TASK DETAILS: Return the full set of entries exactly. Omit none.
◇ ◇ ◇ ◇
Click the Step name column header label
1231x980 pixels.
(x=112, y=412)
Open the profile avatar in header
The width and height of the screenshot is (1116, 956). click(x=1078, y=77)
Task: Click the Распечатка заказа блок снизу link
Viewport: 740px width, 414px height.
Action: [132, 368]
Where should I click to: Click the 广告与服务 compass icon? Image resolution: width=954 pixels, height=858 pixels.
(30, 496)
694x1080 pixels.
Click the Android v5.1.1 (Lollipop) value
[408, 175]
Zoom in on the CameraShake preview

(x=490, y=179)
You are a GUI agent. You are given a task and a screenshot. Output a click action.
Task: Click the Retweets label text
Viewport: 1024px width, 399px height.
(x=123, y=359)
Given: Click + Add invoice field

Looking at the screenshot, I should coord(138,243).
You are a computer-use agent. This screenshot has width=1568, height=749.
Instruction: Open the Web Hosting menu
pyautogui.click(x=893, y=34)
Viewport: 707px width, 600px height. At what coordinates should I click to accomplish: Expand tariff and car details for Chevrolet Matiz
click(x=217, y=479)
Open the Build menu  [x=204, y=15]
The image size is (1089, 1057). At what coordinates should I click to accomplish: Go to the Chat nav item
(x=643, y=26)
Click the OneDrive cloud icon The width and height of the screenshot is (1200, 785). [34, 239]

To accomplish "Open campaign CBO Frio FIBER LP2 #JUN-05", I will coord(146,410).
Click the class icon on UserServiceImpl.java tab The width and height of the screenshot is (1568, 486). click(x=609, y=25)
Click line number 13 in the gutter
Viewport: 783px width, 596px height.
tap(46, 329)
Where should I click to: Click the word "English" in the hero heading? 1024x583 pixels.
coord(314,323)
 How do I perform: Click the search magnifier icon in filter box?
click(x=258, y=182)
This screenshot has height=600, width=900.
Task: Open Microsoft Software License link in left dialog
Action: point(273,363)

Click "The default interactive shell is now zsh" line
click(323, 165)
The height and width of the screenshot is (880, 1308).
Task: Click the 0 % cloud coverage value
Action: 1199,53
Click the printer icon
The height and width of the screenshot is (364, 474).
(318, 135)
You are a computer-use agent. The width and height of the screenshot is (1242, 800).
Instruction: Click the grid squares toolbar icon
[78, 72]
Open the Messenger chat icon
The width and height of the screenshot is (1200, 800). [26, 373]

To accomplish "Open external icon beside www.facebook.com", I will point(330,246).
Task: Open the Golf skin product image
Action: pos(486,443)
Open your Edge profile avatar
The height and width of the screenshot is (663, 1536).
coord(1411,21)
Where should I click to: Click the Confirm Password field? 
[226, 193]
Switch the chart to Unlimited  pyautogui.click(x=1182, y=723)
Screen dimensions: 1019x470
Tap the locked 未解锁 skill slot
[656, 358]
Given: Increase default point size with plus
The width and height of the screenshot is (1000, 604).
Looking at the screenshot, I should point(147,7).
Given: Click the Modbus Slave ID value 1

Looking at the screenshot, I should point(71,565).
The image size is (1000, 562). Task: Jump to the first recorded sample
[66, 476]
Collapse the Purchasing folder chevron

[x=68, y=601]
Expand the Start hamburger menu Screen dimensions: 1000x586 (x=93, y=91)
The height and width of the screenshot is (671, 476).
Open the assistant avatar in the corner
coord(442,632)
◇ ◇ ◇ ◇
WRITTEN ANSWER:
Click the Step name column header label
1231x980 pixels.
(x=112, y=412)
Open the profile avatar in header
The width and height of the screenshot is (1116, 956). click(x=1078, y=77)
Task: Click the Распечатка заказа блок снизу link
Viewport: 740px width, 414px height.
Action: [132, 368]
Where should I click to: Click the 广告与服务 compass icon? Image resolution: width=954 pixels, height=858 pixels.
(30, 496)
694x1080 pixels.
Click the Android v5.1.1 (Lollipop) value
[408, 175]
Zoom in on the CameraShake preview

(x=490, y=179)
You are a GUI agent. You are given a task and a screenshot. Output a click action.
Task: Click the Retweets label text
Viewport: 1024px width, 399px height.
(x=123, y=359)
Given: Click + Add invoice field

Looking at the screenshot, I should coord(138,243).
You are a computer-use agent. This screenshot has width=1568, height=749.
Instruction: Open the Web Hosting menu
pyautogui.click(x=893, y=34)
Viewport: 707px width, 600px height. At what coordinates should I click to accomplish: Expand tariff and car details for Chevrolet Matiz
click(x=217, y=479)
Open the Build menu  [x=204, y=15]
The image size is (1089, 1057). At what coordinates should I click to accomplish: Go to the Chat nav item
(x=643, y=26)
Click the OneDrive cloud icon The width and height of the screenshot is (1200, 785). [34, 239]

To accomplish "Open campaign CBO Frio FIBER LP2 #JUN-05", I will coord(146,410).
Click the class icon on UserServiceImpl.java tab The width and height of the screenshot is (1568, 486). click(x=609, y=25)
Click line number 13 in the gutter
Viewport: 783px width, 596px height.
tap(46, 329)
Where should I click to: Click the word "English" in the hero heading? 1024x583 pixels.
coord(314,323)
 How do I perform: Click the search magnifier icon in filter box?
click(x=258, y=182)
This screenshot has height=600, width=900.
Task: Open Microsoft Software License link in left dialog
Action: point(273,363)

Click "The default interactive shell is now zsh" line
click(323, 165)
The height and width of the screenshot is (880, 1308).
Task: Click the 0 % cloud coverage value
Action: 1199,53
Click the printer icon
The height and width of the screenshot is (364, 474).
(318, 135)
You are a computer-use agent. The width and height of the screenshot is (1242, 800).
Instruction: Click the grid squares toolbar icon
[78, 72]
Open the Messenger chat icon
The width and height of the screenshot is (1200, 800). [26, 373]

To accomplish "Open external icon beside www.facebook.com", I will point(330,246).
Task: Open the Golf skin product image
Action: pos(486,443)
Open your Edge profile avatar
The height and width of the screenshot is (663, 1536).
coord(1411,21)
Where should I click to: Click the Confirm Password field? 
[226, 193]
Switch the chart to Unlimited  pyautogui.click(x=1182, y=723)
Screen dimensions: 1019x470
Tap the locked 未解锁 skill slot
[656, 358]
Given: Increase default point size with plus
The width and height of the screenshot is (1000, 604).
Looking at the screenshot, I should point(147,7).
Given: Click the Modbus Slave ID value 1

Looking at the screenshot, I should point(71,565).
The image size is (1000, 562). Task: Jump to the first recorded sample
[66, 476]
Collapse the Purchasing folder chevron

[x=68, y=601]
Expand the Start hamburger menu Screen dimensions: 1000x586 (x=93, y=91)
The height and width of the screenshot is (671, 476).
Open the assistant avatar in the corner
coord(442,632)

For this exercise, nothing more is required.